練習問題:
- a) 無精子症の診断についての文章から、「結果、やはり非閉塞性無精子症と診断された。」から「PRL(プロラクチン)値は、正常範囲。」までを、その語句も含めて一字一句そのまま書き写してください。
- b) 無精子症の診断についての文章で名前が挙がっているホルモンをすべて挙げてください。
- c) 無精子症の診断についての文章を、最後の文の後から書き継いでください。

本文:
---
なんともいえない緊張感の中、車に乗って病院に行った。

しばらく待った後、呼ばれたので診察室へ入った。

結果、やはり非閉塞性無精子症と診断された。
前回受けた検査の内容は一般的な健康診断と同じような血液・尿検査、
ホルモン検査・精液検査そして染色体検査だった。

一般的な血液・尿検査の結果は全て正常値のため、
M先生は全くの健康体だねと仰った。

しかし問題だったのがホルモン値。
PRL(プロラクチン)値は、正常範囲。
LH(黄体形成ホルモン)、FSH(卵胞刺激ホルモン)は精子を作るために
必要なホルモンでこれが異常に高い数値だった。
テストステロン値は正常範囲内だったものの少なめの値。
つまりぎりぎり正常範囲内の数値だった。

M先生のご説明によると、脳は一生懸命、精子を作れ〜!という命令を
出しているのにも関わらず、その生産工場である精巣が反応していない。
つまり体内でダーの身体自らがホルモン療法を行っているのに
上手く精子が作られてこないということで、やはり思春期に何かトラブルが
あったんだろうと推測なさっていた。
---
項目一覧:
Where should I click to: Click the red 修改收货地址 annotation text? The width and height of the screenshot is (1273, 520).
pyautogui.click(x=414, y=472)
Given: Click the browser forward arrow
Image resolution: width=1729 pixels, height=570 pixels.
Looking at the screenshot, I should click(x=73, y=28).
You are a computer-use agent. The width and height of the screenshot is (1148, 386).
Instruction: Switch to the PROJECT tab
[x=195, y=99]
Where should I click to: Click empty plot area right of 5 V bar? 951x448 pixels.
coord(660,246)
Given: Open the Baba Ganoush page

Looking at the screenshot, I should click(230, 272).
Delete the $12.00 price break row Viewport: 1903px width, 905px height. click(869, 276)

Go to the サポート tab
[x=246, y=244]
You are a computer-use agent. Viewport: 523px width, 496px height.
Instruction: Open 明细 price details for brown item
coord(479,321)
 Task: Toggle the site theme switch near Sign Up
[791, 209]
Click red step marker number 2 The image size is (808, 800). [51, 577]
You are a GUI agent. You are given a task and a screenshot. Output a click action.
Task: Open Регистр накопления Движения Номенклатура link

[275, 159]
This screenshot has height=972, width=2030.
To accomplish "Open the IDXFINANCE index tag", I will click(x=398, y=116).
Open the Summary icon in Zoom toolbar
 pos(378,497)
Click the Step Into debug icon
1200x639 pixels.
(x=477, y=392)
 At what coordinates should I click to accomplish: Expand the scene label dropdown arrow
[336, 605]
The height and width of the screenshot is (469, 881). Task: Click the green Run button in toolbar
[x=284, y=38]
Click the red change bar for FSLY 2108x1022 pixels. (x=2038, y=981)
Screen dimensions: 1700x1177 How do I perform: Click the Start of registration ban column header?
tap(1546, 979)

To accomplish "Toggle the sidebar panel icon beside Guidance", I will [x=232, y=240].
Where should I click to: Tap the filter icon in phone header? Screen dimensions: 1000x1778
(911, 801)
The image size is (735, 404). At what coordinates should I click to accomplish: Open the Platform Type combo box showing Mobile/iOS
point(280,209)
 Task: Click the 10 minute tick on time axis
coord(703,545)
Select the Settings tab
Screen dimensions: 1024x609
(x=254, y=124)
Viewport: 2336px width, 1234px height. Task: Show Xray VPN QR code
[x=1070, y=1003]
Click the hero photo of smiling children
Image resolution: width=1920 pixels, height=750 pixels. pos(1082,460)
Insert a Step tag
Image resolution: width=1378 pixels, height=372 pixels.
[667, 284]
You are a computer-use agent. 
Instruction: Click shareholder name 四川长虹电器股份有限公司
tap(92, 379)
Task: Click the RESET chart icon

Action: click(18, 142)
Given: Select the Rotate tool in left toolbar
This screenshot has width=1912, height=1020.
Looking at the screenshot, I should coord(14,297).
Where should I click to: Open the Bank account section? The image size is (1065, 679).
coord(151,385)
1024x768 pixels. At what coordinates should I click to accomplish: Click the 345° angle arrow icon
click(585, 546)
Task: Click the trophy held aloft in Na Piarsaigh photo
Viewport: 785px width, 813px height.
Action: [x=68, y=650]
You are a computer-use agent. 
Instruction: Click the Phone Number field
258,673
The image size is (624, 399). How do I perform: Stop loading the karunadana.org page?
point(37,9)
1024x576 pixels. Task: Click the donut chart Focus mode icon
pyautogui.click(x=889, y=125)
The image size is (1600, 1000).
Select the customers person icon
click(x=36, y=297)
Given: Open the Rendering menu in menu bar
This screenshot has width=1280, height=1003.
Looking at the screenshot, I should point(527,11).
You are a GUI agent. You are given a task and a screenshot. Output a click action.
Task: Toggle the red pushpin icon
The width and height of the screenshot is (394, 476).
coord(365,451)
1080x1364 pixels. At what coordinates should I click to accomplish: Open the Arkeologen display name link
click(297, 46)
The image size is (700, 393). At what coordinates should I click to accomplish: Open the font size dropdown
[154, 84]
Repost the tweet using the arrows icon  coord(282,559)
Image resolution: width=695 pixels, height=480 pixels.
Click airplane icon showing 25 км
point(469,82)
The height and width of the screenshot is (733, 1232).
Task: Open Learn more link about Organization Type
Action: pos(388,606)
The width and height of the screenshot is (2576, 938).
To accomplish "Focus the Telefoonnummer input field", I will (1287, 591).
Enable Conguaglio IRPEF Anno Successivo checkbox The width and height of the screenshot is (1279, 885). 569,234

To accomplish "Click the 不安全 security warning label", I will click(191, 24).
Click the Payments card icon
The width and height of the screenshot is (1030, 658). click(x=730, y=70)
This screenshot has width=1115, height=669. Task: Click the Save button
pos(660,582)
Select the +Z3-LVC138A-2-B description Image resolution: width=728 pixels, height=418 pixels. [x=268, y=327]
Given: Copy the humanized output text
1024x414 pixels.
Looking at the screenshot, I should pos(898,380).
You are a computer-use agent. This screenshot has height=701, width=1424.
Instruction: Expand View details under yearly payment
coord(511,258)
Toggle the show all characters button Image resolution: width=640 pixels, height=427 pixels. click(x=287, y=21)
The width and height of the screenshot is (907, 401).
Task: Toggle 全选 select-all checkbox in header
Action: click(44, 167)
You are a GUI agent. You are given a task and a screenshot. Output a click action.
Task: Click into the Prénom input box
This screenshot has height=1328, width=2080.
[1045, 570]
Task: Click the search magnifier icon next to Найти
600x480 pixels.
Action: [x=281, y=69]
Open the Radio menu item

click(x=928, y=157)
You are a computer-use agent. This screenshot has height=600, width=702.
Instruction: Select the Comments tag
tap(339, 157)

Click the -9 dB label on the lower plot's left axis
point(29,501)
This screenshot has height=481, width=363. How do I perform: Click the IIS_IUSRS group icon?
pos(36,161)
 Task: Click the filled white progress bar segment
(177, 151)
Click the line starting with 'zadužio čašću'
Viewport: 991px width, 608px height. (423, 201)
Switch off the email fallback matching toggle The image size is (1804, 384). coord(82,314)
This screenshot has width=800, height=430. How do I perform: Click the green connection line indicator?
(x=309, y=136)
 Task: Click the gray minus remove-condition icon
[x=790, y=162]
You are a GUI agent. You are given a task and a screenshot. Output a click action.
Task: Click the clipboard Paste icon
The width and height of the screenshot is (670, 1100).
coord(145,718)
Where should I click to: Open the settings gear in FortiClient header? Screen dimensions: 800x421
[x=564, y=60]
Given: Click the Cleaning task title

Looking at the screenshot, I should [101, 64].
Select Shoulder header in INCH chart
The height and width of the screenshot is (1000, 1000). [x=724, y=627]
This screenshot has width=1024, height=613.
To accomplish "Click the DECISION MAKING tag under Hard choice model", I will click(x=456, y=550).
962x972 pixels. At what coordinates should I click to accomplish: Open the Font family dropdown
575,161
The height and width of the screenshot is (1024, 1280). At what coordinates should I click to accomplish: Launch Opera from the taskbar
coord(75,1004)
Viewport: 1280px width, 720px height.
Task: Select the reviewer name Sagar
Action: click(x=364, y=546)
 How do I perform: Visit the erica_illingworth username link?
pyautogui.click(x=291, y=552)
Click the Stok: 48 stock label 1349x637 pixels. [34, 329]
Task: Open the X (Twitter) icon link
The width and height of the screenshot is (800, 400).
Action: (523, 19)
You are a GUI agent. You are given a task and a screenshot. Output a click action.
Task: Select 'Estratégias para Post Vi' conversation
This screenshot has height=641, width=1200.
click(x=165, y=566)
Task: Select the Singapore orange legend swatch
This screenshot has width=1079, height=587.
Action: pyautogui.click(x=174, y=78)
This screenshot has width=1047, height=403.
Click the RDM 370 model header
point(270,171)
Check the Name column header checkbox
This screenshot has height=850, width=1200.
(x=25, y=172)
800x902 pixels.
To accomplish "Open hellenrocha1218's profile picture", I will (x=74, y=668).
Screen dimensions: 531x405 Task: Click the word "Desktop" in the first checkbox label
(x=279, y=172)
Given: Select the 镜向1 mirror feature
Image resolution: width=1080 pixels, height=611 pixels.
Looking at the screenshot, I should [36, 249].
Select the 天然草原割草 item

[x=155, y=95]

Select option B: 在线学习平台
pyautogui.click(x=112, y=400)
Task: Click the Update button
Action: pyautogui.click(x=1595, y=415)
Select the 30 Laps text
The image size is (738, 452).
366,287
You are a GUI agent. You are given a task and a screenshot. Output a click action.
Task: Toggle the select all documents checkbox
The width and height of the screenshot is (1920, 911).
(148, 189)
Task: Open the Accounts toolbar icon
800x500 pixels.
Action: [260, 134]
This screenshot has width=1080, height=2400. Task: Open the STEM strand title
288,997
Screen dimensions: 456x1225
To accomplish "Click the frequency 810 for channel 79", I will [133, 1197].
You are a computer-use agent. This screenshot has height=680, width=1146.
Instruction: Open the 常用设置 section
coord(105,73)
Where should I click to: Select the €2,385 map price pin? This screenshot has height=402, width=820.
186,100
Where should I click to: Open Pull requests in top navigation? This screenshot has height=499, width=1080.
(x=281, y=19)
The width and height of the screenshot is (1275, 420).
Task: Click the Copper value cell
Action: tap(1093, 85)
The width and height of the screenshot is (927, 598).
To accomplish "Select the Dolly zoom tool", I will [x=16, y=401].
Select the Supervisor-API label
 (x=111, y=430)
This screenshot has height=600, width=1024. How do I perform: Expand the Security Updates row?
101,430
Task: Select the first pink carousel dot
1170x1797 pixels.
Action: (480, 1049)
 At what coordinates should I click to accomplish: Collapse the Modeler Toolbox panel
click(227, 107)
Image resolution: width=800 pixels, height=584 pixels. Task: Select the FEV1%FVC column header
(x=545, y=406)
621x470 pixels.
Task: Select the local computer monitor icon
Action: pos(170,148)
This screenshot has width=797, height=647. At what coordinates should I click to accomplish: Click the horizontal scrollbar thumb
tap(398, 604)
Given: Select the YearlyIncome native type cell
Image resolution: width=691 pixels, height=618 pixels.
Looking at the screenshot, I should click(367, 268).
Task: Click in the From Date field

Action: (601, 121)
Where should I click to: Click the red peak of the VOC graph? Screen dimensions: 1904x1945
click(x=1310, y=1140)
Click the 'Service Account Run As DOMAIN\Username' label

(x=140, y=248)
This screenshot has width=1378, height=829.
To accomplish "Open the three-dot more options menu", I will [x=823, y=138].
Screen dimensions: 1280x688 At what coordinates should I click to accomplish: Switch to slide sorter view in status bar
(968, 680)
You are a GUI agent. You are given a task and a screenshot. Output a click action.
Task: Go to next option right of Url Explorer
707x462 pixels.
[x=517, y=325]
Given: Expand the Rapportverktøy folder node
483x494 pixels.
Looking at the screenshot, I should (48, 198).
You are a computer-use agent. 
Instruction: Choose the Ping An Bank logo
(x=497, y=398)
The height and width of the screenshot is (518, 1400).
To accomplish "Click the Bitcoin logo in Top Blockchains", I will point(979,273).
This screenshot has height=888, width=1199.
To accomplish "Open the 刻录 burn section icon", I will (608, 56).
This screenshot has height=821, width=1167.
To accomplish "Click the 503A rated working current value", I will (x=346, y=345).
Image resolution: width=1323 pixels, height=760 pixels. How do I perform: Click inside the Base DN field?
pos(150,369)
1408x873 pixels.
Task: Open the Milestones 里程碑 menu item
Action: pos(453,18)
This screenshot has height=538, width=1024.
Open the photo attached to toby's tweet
---
解答:
- a)
結果、やはり非閉塞性無精子症と診断された。
前回受けた検査の内容は一般的な健康診断と同じような血液・尿検査、
ホルモン検査・精液検査そして染色体検査だった。

一般的な血液・尿検査の結果は全て正常値のため、
M先生は全くの健康体だねと仰った。

しかし問題だったのがホルモン値。
PRL(プロラクチン)値は、正常範囲。

- b)
PRL(プロラクチン)
LH(黄体形成ホルモン)
FSH(卵胞刺激ホルモン)
テストステロン

- c)
最後に染色体検査結果だったが、これは文句なしに問題なしだった。
これに異常があると妊娠することがかなりの確率で難しい状態になるのを
知っていたので、気にしていたのだったが、問題なしでほっとした。

これもM先生は詳しく説明をしてくださっていた。
懐かしい生物の授業を聞くようで、楽しかった。
そして何よりも感動したのが、ダーの染色体を見れたこと。
これはめったに拝めないのでこれがダーの染色体か〜としげしげと眺めていた(笑)

結果、TESEをして精巣内の精子を探すことになった。
既に最初の精液検査の結果でうすうす分かっていたことだったけど、
他に方法はないんだろうか?と感じていた。

M先生の説明によると、見つかる可能性は20%〜30%とのことだった。
具体的にどういった手術をするのかの説明もあり、実際、写真も見せて頂いた。
ちょっとショッキングな写真だったけど・・・。
隣に座っていたダーはフリーズしていた(笑)

先生は、20%〜30%の可能性だけど、
やってみないことにはいるかいないかは分からない。こればっかりはね。と仰った。
やらないのであればここでおしまいになるし、
やってみてあればICSI(顕微授精)にすすめるよ。と仰った。
どうする?と聞かれて、かなりダーは迷っていたようだったが、
「やってみます。」という答えを出してくれた。

当初、自然に任せてと言い張っていた彼からすると準備も覚悟も無く一足飛びに
未知の世界に踏み入れるようなものだ。
顔色から見ても躊躇しまくっているのは手に取るように分かった。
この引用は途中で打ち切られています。